Tuesday, August 24, 2021

BANG BANG - Dead Doves

A repost from September 2014:

Yesterday, dove hunting season opened in Tehama County.  Throughout the day, we heard the blasts of shotguns coming from the surrounding fields, dry creek beds, and orchards.

I don’t know how much edible meat is left of these small birds after being killed by a blast of shotgun pellets.  Pretty lean pickings I would think. 

We have lots of mourning doves and California quail living on our five acre rural parcel.  I am not a hunter, so they are safe on our land. These doves feed at our bird feeders and eat weed seeds. 

Red Bluff has lots of hunters.  We have large numbers of "beer, guns, and church on Sunday" folks in our area.  Guns are sacred phallic fetishes hereabouts. You know, fashionable rural values:  killing creatures is fun. 

I much prefer listening to the cooing of living mourning doves over the blasting of shotguns.  

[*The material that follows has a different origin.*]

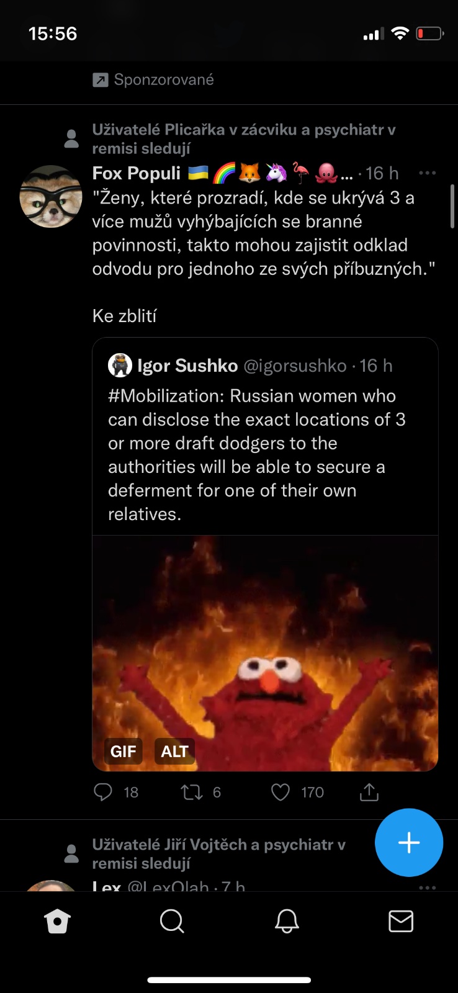Open Fox Populi profile picture
Viewport: 458px width, 993px height.
click(51, 196)

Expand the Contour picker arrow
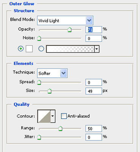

“Mourning doves are the traditional bird of peace and a beloved backyard songbird. But some people use mourning doves as live targets, sometimes calling them "cheap skeet." Hunters kill more doves each year—more than 20 million—than any other animal in the country.

Doves are not overpopulated, and hunting them doesn't feed anyone or help manage wildlife. Mourning doves—called the "farmer's friend" because they eat weed seeds—pose no threat to crops, homes or anything of value to people.

Many hunters don't bother to retrieve the dead or wounded birds.

American kestrels, sharp-shinned hawks, and other federally protected birds look like doves and can be shot by mistake.

Mourning doves nest during the fall hunting season, and hunting can orphan chicks, who starve in the nest without their parents' care.”